State Space Average Modeling, Small Signal Analysis, and Control Implementation of an Efficient Single-Switch High-Gain Multicell Boost DC-DC Converter with Low Voltage Stress

This paper presents the closed-loop control of a single-switch high-gain multicell boost DC-DC converter working in a continuous conduction mode (CCM). This converter is particularly designed for applications in photovoltaic systems. One of the main advantages of the proposed converter is that it only employs one active semiconductor switch, which decreases the converter losses and cost, increases the efficiency, and simplifies the control circuit. Moreover, the multicell nature of the proposed converter offers the possibility of obtaining the required voltage gain by selecting the number of cells.
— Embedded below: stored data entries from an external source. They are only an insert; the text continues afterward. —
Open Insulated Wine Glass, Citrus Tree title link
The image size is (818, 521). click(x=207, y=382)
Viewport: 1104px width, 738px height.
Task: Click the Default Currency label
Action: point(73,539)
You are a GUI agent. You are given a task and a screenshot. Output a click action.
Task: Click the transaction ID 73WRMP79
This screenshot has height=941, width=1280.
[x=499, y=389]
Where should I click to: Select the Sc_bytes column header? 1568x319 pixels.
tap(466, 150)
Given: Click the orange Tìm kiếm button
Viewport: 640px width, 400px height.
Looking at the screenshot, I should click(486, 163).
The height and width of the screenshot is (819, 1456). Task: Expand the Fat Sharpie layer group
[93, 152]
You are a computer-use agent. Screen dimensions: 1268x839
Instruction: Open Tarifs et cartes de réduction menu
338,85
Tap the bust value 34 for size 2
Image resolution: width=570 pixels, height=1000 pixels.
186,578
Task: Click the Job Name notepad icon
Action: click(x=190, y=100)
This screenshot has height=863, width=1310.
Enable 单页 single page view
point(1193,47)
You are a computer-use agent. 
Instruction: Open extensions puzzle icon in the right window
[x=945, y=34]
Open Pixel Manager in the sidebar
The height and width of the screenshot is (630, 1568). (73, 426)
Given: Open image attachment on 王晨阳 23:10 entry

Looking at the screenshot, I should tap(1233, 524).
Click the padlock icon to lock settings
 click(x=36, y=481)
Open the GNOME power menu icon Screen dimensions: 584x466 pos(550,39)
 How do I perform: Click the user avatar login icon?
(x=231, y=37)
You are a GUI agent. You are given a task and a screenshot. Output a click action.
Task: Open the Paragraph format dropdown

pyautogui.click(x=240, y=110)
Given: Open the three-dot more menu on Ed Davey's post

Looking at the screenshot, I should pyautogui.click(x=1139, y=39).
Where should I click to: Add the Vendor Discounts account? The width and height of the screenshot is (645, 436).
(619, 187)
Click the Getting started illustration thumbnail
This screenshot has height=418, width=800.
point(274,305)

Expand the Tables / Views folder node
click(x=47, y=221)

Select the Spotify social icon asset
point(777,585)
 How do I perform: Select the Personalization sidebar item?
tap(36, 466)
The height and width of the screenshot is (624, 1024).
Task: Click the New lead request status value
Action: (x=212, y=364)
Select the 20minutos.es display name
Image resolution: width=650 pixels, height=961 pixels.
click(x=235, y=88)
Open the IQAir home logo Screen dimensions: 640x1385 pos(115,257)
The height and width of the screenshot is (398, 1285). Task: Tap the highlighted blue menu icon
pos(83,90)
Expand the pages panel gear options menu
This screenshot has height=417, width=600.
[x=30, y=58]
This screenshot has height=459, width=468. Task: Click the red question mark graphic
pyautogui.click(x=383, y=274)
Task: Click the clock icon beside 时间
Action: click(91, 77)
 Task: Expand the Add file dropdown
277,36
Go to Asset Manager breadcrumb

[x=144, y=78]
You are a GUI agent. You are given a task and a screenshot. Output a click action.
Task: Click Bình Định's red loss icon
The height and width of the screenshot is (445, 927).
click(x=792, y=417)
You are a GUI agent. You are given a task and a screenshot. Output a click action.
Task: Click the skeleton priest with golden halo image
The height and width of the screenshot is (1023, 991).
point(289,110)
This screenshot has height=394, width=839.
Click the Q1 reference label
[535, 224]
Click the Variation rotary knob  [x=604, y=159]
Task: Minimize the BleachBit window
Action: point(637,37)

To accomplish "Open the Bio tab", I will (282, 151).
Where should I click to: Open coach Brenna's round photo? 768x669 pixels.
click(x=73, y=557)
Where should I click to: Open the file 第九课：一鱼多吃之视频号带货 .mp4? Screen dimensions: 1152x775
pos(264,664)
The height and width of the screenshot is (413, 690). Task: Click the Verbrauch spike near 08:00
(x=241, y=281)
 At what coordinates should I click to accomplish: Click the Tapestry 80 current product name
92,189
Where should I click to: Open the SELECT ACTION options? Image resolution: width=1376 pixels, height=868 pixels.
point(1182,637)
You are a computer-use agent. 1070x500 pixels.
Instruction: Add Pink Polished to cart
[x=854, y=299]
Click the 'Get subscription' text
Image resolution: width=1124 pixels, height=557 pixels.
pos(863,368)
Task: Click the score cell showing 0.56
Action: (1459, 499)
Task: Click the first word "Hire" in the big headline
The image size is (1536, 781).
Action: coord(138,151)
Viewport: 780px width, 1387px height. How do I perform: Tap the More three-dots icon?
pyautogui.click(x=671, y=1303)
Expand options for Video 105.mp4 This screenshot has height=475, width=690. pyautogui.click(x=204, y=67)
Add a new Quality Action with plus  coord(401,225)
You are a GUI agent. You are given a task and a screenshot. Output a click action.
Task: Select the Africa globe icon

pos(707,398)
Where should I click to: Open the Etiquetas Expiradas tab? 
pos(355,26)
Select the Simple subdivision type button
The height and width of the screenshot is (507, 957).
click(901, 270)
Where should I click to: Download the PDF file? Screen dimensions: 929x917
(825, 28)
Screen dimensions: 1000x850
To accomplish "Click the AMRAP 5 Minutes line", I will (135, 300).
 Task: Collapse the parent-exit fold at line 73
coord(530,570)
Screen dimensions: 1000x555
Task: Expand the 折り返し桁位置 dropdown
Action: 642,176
State space average (SSA) modeling and small-signal analysis are used to model the switching converter power stages of the proposed converter. The parasitic series resistances of the passive elements of the converter circuit are considered to improve the accuracy of the modeling. Small-signal analysis is used to derive the open-loop transfer functions, input-to-output and control-to-output transfer functions of the proposed converter to examine its dynamic performance. The stability of the converter is analyzed to design the parameters of the voltage controller using the proposed modeling method. The experimental prototype of the proposed single-switch two-cell boost DC-DC converter was implemented. The simulation and experimental results proved the effectiveness of the proposed boost DC-DC converter under different working conditions. It has a fast dynamic response without overshoots. A comprehensive comparison between the proposed converter and previous boost converters is provided. It guarantees a required variable and constant high voltage gain with a wider duty ratio range. It compromises between the required performance, the low number of components, low voltage stress on the components, and cost-effectiveness. The experimental efficiency of the proposed converter is about 96% at a 100 W load.